## [Zitierter Textauszug]
Thomas Wüthrich in den Stadtrat Und Grüne Liste 6 in den Gemeinderat.

Energiezukunft Uster

Die Grünen haben die Volksinitiative „Umweltschutz konkret“ lanciert. Wir wollen, dass Uster bis ins Jahr 2050 eine 2000W-Stadt wird. Im Bild: Solare Wasservorwärmung (hinten) und 3-kW-Photovoltaikanlage auf dem
Dach meines Wohnhaus in Uster.

Der Beitrag Usters zum Klimaschutz ist bescheiden. Uster ist zwar Energiestadt und wird in den nächsten Jahren möglicherweise Energiestadt Gold. Doch angesichts der dramatischen Situation reicht dies nicht mehr. Deshalb haben die Grünen die Volksinitiative „Umweltschutz konkret“ lanciert. Darin wird gefordert, dass Uster bis ins Jahr 2050 eine 2000W-Gesellschaft sein soll.

Besonders ärgerlich ist die Energiepolitik der Energie Uster AG. Es zeigt sich, dass die Privatisierung der Städtischen Werke ein Fehler war. Die Energie Uster AG ist der demokratischen Kontrolle vollständig entzogen. Das ist bei einem Betrieb, der die lebensnotwendige Grundversorgung sicherstellen muss inakzeptabel.

## [Die Aufgabe]
Schreiben Sie aus dem zitierten Textauszug zur Energiezukunft Uster den Abschnitt zwischen „Der Beitrag Usters“ und „2000W-Gesellschaft sein soll.“ wortgetreu ab, beide Stellen eingeschlossen.

## [Vorliegende Einträge]
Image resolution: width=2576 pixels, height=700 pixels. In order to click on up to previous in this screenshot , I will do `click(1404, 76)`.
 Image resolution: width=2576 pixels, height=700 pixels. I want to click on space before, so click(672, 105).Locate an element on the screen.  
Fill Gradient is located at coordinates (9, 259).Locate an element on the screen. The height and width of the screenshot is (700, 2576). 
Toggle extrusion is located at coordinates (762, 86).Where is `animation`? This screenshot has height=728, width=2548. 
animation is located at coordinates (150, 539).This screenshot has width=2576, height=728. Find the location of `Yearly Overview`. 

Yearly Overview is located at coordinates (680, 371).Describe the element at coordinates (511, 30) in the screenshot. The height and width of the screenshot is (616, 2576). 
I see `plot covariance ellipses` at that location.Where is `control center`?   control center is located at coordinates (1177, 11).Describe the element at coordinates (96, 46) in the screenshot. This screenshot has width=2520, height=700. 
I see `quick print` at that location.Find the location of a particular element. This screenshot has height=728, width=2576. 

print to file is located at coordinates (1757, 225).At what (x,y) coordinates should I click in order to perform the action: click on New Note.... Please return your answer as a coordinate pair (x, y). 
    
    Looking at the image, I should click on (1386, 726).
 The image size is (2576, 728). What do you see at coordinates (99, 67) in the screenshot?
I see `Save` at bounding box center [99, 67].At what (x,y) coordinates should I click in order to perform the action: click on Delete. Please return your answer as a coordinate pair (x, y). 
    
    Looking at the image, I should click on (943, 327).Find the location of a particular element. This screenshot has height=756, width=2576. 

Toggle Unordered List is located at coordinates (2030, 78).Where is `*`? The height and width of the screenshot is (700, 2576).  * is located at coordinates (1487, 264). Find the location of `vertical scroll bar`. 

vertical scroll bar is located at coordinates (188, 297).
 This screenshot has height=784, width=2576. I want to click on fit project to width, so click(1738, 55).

## [Ausgabe]
Der Beitrag Usters zum Klimaschutz ist bescheiden. Uster ist zwar Energiestadt und wird in den nächsten Jahren möglicherweise Energiestadt Gold. Doch angesichts der dramatischen Situation reicht dies nicht mehr. Deshalb haben die Grünen die Volksinitiative „Umweltschutz konkret“ lanciert. Darin wird gefordert, dass Uster bis ins Jahr 2050 eine 2000W-Gesellschaft sein soll.